Dhara Ranasinghe and Amanda Cooper
LONDON/SINGAPORE (Reuters) – The euro fell while French stocks and bonds fell on Monday following President Emmanuel Macron’s decision to call early parliamentary elections after being crushed by the far right in European Union elections.
The euro fell as much as 0.6% to a one-month low of $1.0733 and hit a 21-month low against the pound of 84.49 pence.
French blue-chip shares fell 1.6% as lenders BNP Paribas (OTC:) and Societe Generale (OTC:) suffered sharp losses, marking the worst performing index in Europe. The European benchmark fell 0.5%.
French government bond prices also fell, pushing 10-year borrowing costs to their highest level this year at around 3.20%. Center, liberal and socialist parties were expected to retain majorities after European Parliament elections, but Eurosceptic nationalists made the biggest gains, raising questions about the ability of the major powers to carry out policy in the bloc.
Taking a risky step to restore power, Macron called parliamentary elections, the first round of which is scheduled for June 30.
If the far-right National Rally party wins a majority, Macron will be left without a say in domestic affairs.
“This is probably a bit of bad news for markets,” said Berenberg chief economist Holger Schmieding.
“It introduces an unexpected element of uncertainty.”
Britain will hold a general election on July 4 and crucial US elections in November, while markets have become fragile recently as expectations of a US rate cut have dimmed.
Kathleen Brooks, director of research at trading platform XTB, said in a note that the “shock factor” of Macron’s decision to call early elections will weigh on European markets on Monday, but who wins the actual vote could carry more weight.

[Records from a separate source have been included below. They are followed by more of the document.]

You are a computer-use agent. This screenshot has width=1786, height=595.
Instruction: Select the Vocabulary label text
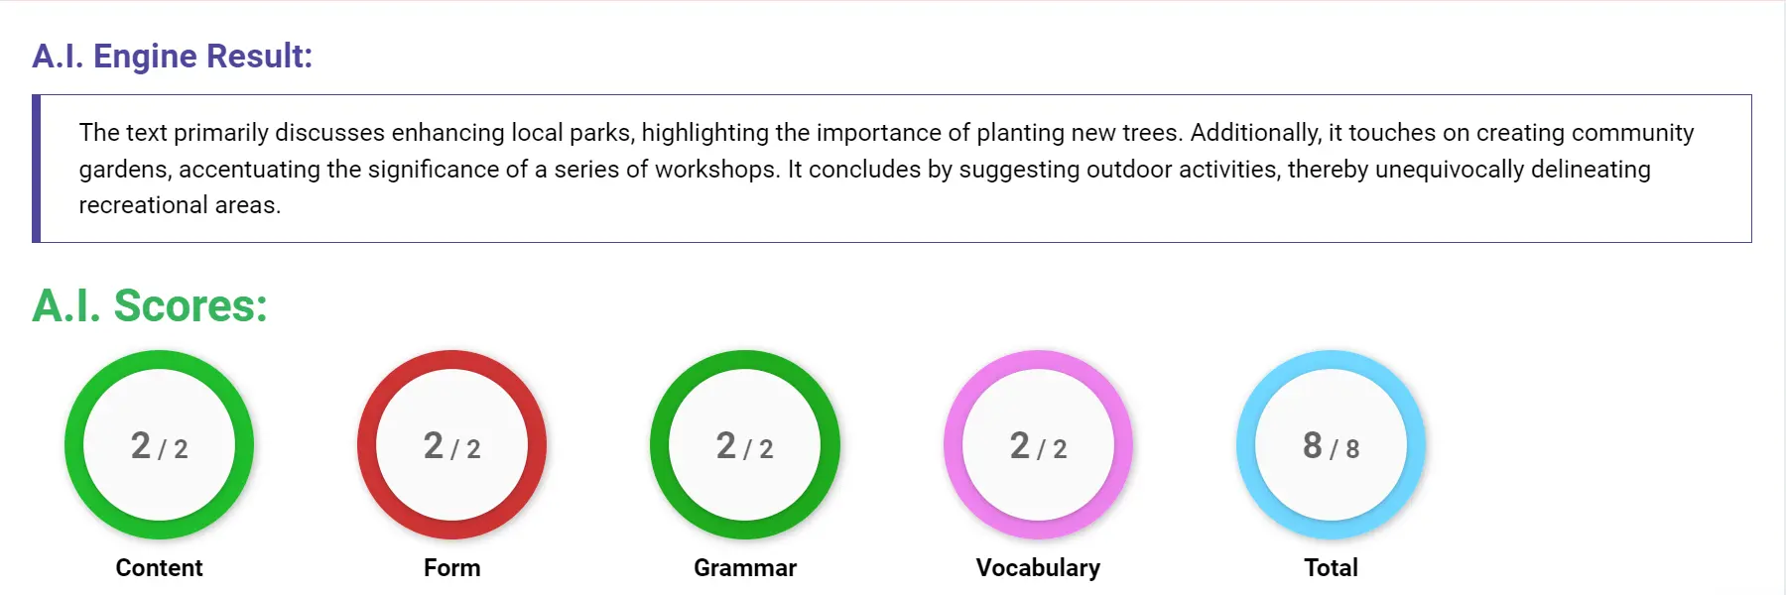coord(1038,567)
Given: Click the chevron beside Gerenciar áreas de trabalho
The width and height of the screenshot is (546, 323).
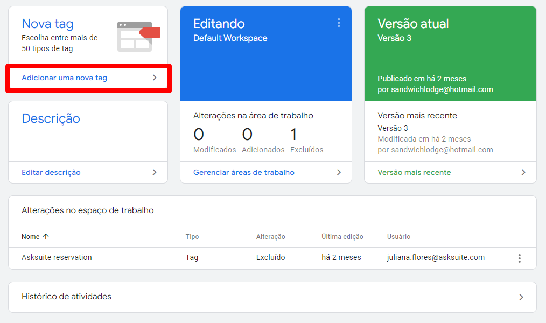Looking at the screenshot, I should coord(339,172).
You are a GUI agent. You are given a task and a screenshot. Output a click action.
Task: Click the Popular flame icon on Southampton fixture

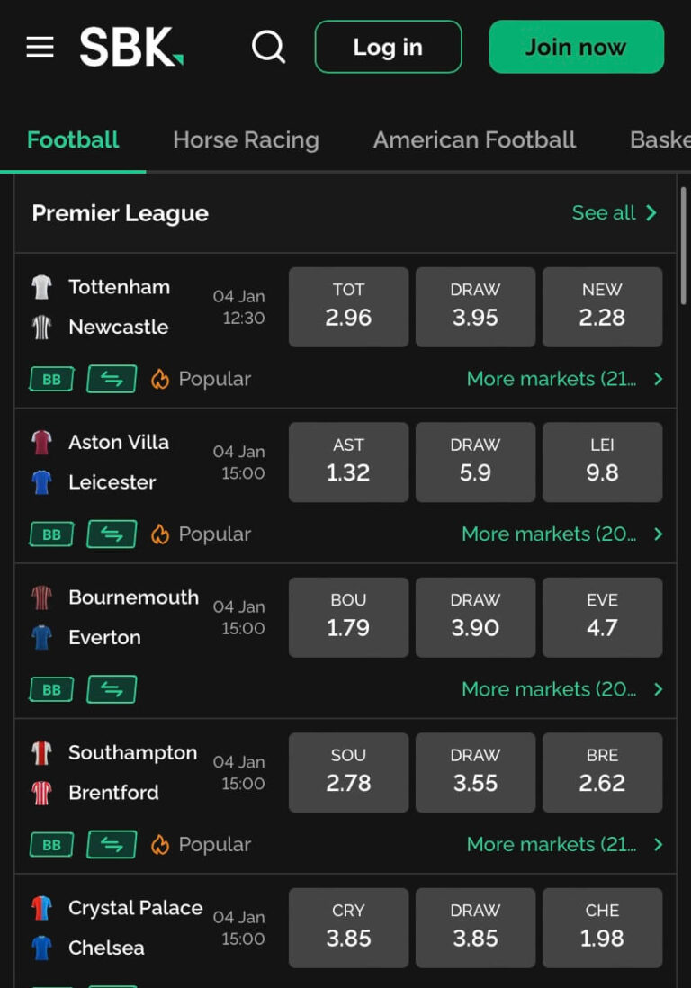[x=162, y=844]
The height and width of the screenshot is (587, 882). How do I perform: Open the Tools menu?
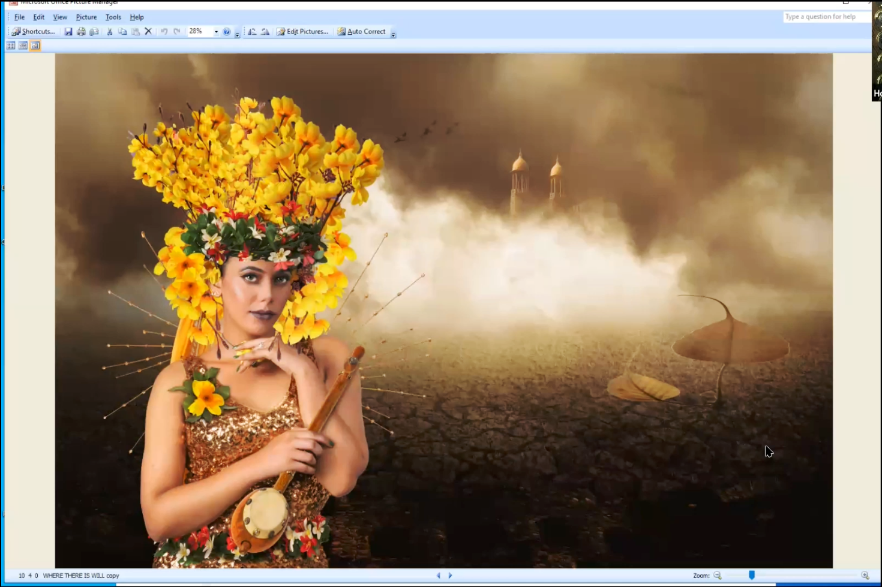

“The question for euro traders and European stock markets is how radical will Marine Le Pen and Jordan Bardella be if they do well in the French parliamentary elections?” she said, referring to two far-right leaders in France.
DEMANDING CALL?
While euro and eurozone assets have been largely softened by a decline in Euroscepticism compared to the elections of the 2010s and early 2020s, the results and France’s unexpected reaction could be a warning sign.
Premium bond investors demanding to hold French government debt rather than benchmark German bonds hit their highest level in six weeks, rising 7 basis points (bps) to 55 bps.
The gap between German and Italian debt, which investors view as a gauge of risk appetite in the wider region, also widened to nearly 140 bps, the highest since late April.
“It is clear that early elections are a new source of uncertainty, which should have some negative impact on economic and market confidence, at least in France,” said Jan von Gerich, chief market analyst at Nordea.
But he noted that EU election results are not always reflected in domestic results due to different voting systems and because EU elections tend to attract more protest votes.
However, French bank shares took a hit, with Societe Generale shares falling nearly 8% and BNP Paribas shares falling 5% as investors feared their funding costs could rise if French sovereign loans become more expensive amid rising costs. say the bankers.
Analysts also noted that a major victory for the far right in parliamentary elections could pave the way for the introduction of a tax on bank profits – another reason why shares of French lenders took such a hit on Monday.
The cost of insuring both banks’ debt against default rose to about its highest level in a month, according to S&P Global Market Intelligence.
The European Central Bank last week made its first rate cut in five years and the currency has fallen nearly 2.5% against the dollar this year, driven largely by the relative prospects for interest rate cuts in the eurozone and the United States.
In France, where concerns over the country’s high debt levels have grown this year, the impact of renewed political uncertainty on the economy may also come into focus.
Standard & Poor’s downgraded France’s sovereign debt rating last month in a painful rebuke of the government’s handling of a tight budget days before EU elections.